=== Excerpted text ===

Giant Volcano Discovered On Mars

A deeply eroded giant volcano, active from ancient through recent times and with possible remnants of glacier ice near its base, had been hiding near Mars’ equator in plain sight. Its discovery points to an exciting new place to search for life, and a potential destination for future robotic and human exploration.

In a groundbreaking announcement at the 55th Lunar and Planetary Science Conference held in The Woodlands, Texas, scientists revealed the discovery of a giant volcano and possible sheet of buried glacier ice in the eastern part of Mars’ Tharsis volcanic province, near the planet’s equator. Imaged repeatedly by orbiting spacecraft around Mars since Mariner 9 in 1971 – but deeply eroded beyond easy recognition, the giant volcano had been hiding in plain sight for decades in one of Mars’ most iconic regions, at the boundary between the heavily fractured maze-like Noctis Labyrinthus (Labyrinth of the Night) and the monumental canyons of Valles Marineris (Valleys of Mariner) (Fig. 1).

Provisionally designated “Noctis volcano” pending an official name, the structure is centered at 7° 35′ S, 93° 55′ W. It reaches +9022 meters (29,600 feet) in elevation and spans 450 kilometers (280 miles) in width. The volcano’s gigantic size and complex modification history indicate that it has been active for a very long time. In its southeastern part lies a thin, recent volcanic deposit beneath which glacier ice is likely still present. This combined giant volcano and possible glacier ice discovery is significant, as it points to an exciting new location to study Mars’ geologic evolution through time, search for life, and explore with robots and humans in the future (Fig.2).

=== Excerpted records ===

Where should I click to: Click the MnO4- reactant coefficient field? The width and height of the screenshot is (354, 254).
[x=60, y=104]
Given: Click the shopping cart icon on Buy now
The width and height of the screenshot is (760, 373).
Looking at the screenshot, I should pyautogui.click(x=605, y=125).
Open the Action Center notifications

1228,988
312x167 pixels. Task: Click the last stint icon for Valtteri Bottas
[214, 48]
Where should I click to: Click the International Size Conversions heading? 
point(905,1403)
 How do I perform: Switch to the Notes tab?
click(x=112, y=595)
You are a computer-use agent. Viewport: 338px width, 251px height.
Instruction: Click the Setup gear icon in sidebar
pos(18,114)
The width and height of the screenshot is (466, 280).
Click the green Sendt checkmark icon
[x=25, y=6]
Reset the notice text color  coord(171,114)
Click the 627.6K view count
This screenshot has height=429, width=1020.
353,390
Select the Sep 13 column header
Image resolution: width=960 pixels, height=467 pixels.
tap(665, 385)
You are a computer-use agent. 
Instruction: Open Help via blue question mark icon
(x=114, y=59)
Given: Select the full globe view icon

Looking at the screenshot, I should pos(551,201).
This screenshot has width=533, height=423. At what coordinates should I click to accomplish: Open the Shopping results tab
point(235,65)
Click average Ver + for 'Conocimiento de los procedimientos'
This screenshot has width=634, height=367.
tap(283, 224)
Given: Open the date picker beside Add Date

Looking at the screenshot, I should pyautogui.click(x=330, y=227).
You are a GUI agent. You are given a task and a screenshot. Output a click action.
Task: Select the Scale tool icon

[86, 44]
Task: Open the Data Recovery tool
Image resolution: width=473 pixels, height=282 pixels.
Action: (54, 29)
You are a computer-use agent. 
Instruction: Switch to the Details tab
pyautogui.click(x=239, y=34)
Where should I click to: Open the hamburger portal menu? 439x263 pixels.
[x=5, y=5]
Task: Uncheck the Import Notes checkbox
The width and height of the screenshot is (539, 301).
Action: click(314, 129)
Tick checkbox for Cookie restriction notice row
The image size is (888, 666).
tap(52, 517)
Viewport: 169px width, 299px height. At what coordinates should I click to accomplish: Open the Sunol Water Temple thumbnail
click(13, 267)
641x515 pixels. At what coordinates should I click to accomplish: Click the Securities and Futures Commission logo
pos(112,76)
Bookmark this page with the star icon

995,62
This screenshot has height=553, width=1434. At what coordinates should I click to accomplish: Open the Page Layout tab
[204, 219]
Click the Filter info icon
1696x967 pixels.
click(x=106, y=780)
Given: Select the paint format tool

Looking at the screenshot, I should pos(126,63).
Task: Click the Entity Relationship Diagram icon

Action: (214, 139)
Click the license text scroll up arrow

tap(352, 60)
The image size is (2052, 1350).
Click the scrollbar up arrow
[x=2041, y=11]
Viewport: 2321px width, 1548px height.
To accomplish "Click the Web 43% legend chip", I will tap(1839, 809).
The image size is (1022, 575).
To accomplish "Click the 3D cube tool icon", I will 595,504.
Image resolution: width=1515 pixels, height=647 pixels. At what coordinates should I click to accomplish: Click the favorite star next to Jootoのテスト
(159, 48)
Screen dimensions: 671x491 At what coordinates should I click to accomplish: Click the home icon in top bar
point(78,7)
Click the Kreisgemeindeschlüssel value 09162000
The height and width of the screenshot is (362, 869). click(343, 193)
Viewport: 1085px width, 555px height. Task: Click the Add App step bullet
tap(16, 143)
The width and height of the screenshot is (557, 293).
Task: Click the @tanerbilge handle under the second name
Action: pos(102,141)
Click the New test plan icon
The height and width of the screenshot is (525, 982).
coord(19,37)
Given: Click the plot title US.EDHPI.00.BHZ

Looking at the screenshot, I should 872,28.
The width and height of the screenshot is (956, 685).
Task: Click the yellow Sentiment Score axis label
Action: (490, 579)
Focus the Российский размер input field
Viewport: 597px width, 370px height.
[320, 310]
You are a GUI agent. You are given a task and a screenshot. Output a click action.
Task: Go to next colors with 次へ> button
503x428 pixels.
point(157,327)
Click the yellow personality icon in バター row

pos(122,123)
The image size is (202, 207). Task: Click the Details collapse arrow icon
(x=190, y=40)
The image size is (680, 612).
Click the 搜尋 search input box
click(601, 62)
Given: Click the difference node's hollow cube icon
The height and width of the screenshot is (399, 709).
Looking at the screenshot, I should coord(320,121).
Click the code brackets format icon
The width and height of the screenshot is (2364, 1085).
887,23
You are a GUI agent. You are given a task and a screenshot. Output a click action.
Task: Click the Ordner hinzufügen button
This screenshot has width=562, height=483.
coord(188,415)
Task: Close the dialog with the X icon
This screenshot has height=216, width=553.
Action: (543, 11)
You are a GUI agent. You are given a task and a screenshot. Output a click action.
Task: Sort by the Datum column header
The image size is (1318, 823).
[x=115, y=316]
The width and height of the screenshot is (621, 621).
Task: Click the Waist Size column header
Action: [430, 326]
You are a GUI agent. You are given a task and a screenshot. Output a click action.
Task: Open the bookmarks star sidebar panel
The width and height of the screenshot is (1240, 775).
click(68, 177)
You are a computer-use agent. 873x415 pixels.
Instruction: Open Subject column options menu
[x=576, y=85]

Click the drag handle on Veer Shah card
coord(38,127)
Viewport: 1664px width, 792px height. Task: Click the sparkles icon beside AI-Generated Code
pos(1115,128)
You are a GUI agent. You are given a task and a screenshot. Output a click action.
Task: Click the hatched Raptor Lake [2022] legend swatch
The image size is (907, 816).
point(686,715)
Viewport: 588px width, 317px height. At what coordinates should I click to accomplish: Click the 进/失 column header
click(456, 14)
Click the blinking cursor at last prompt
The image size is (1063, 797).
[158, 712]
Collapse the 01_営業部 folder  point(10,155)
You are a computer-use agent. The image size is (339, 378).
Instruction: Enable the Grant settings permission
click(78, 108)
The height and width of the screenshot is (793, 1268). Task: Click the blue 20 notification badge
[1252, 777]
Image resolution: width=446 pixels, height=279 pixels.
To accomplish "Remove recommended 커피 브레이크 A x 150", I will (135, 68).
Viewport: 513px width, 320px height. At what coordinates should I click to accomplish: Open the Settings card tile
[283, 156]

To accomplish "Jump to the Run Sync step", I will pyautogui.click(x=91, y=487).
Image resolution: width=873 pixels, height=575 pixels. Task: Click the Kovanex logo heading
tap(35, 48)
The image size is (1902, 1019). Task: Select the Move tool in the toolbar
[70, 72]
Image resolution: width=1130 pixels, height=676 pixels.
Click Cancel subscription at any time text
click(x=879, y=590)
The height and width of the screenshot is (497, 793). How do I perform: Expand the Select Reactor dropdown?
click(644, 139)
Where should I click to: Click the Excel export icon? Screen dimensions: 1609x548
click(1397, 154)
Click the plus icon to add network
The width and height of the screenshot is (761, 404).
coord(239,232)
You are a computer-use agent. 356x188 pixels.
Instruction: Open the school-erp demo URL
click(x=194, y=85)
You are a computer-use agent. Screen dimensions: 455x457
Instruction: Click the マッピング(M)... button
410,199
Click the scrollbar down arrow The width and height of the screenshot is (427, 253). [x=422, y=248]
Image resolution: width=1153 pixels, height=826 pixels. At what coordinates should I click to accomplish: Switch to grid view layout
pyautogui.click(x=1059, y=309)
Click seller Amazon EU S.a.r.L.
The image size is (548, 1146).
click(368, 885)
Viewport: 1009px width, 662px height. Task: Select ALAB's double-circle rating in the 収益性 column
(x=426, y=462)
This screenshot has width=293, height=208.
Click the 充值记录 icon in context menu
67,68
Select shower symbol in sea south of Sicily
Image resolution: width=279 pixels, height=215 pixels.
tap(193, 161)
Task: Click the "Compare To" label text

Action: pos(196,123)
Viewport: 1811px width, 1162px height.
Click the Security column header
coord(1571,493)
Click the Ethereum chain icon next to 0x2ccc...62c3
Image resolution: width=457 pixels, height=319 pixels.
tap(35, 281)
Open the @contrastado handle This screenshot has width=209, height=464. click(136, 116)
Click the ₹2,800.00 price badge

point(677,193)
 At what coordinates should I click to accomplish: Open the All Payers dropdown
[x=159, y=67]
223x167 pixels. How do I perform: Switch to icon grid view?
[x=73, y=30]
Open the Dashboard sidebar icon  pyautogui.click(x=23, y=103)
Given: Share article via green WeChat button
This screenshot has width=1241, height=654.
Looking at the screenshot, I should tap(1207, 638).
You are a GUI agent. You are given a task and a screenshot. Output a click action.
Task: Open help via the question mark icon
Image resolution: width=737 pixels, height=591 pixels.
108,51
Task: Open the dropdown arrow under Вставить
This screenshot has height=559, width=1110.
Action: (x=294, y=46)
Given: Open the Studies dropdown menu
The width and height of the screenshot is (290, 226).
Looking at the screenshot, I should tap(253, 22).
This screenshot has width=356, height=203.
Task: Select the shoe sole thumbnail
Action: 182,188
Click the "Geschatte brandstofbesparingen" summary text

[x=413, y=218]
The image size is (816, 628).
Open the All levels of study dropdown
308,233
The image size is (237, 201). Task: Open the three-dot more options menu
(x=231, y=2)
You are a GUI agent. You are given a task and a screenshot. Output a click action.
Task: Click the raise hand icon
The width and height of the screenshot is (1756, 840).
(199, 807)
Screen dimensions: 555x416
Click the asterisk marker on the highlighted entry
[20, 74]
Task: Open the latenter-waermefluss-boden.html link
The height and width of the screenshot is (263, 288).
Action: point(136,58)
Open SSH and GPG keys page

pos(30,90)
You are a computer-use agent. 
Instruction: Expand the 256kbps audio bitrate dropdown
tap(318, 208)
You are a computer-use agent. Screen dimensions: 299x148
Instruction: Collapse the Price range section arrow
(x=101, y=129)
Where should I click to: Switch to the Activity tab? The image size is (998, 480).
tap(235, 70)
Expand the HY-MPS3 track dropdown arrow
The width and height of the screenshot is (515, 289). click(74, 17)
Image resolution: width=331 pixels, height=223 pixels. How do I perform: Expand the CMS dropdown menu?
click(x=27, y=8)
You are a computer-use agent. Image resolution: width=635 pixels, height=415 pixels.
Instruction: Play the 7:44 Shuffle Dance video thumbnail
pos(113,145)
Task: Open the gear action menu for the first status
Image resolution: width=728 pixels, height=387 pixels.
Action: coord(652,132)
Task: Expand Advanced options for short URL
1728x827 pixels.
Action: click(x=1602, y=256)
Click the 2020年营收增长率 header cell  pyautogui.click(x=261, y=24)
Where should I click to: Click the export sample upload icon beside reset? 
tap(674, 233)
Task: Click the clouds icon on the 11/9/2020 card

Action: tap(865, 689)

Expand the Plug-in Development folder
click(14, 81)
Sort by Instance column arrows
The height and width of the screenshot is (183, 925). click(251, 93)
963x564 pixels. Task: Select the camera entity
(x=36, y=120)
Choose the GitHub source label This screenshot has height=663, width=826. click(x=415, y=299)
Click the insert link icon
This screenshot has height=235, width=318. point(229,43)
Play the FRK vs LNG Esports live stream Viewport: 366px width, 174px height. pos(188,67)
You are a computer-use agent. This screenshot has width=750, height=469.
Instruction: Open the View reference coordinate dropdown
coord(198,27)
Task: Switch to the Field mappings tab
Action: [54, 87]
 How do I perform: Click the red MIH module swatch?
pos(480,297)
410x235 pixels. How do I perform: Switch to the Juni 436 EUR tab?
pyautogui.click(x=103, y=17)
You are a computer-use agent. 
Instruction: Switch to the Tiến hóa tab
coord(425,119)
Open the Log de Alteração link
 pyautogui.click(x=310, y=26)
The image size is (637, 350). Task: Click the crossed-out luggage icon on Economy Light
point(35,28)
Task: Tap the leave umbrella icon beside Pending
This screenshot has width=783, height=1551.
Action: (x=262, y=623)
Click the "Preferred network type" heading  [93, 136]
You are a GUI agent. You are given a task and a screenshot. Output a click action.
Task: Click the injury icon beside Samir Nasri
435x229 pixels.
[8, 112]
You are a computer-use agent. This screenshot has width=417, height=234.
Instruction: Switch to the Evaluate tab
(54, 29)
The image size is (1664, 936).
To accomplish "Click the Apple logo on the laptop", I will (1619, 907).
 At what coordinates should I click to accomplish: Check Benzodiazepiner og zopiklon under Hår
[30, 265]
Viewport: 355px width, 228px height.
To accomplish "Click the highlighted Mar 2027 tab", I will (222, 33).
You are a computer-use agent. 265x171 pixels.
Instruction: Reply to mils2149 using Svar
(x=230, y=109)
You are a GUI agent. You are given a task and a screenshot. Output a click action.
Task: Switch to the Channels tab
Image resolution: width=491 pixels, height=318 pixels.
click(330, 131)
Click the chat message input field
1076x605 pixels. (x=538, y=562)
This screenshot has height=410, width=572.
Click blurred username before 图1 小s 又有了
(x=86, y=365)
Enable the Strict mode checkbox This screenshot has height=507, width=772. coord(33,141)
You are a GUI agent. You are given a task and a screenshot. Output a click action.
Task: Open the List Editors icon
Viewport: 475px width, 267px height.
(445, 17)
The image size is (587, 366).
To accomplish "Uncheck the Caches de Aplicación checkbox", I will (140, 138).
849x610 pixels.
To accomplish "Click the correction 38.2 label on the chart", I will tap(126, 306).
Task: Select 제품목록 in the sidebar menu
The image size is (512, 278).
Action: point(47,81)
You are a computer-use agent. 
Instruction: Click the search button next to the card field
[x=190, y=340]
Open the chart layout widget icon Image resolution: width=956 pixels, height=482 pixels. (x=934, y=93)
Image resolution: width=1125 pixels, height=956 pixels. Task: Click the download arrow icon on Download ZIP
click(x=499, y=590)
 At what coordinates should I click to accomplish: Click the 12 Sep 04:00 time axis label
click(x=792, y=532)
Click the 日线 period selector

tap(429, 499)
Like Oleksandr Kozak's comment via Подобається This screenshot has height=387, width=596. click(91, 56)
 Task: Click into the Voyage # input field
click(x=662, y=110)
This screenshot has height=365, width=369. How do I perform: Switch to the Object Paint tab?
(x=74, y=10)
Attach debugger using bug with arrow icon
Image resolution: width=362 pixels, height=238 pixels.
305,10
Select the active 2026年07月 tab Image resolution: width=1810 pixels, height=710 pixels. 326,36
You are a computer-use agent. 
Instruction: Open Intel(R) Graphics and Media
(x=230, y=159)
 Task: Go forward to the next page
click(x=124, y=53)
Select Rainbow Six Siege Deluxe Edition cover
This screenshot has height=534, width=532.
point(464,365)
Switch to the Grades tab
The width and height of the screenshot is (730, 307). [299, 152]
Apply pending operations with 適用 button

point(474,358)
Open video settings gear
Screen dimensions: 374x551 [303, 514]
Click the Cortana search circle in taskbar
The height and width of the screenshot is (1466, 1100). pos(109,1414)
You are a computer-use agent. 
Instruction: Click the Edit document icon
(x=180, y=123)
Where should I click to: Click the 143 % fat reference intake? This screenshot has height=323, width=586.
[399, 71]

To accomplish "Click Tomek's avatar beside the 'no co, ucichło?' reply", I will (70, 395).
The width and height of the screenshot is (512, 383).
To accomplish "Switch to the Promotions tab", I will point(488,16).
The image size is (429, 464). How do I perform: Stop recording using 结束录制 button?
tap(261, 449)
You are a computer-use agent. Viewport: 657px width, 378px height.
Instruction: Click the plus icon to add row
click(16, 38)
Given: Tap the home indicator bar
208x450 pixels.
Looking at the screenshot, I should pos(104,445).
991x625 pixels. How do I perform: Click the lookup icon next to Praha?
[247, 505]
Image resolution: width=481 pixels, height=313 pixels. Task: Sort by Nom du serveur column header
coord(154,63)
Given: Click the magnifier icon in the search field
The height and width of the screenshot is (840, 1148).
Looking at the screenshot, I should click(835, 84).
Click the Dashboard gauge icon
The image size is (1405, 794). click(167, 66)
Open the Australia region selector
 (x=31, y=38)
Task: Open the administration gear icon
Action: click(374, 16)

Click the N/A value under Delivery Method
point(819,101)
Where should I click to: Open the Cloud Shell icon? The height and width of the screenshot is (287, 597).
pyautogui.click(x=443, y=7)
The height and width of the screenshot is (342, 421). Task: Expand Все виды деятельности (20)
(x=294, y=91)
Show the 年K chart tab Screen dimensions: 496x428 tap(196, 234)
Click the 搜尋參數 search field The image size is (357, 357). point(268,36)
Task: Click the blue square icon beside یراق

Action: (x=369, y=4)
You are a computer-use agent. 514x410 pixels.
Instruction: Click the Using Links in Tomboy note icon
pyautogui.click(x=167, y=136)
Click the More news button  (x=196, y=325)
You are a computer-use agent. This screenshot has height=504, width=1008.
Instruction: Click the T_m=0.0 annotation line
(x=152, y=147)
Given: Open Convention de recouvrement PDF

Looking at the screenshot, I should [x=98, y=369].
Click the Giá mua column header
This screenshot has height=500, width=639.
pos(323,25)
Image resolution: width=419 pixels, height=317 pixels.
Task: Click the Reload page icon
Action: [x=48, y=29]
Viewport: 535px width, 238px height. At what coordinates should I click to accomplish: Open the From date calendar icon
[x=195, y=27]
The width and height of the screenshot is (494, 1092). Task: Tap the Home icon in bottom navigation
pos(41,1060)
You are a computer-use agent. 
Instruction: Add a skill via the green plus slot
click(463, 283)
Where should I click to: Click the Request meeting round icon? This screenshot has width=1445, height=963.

===

Description of the task = Update the Mars volcano article's passage starting at "In a groundbreaking" and ending at "Mariner) (Fig. 1).", putting "researchers" in place of "scientists".

Exercise result =
In a groundbreaking announcement at the 55th Lunar and Planetary Science Conference held in The Woodlands, Texas, researchers revealed the discovery of a giant volcano and possible sheet of buried glacier ice in the eastern part of Mars’ Tharsis volcanic province, near the planet’s equator. Imaged repeatedly by orbiting spacecraft around Mars since Mariner 9 in 1971 – but deeply eroded beyond easy recognition, the giant volcano had been hiding in plain sight for decades in one of Mars’ most iconic regions, at the boundary between the heavily fractured maze-like Noctis Labyrinthus (Labyrinth of the Night) and the monumental canyons of Valles Marineris (Valleys of Mariner) (Fig. 1).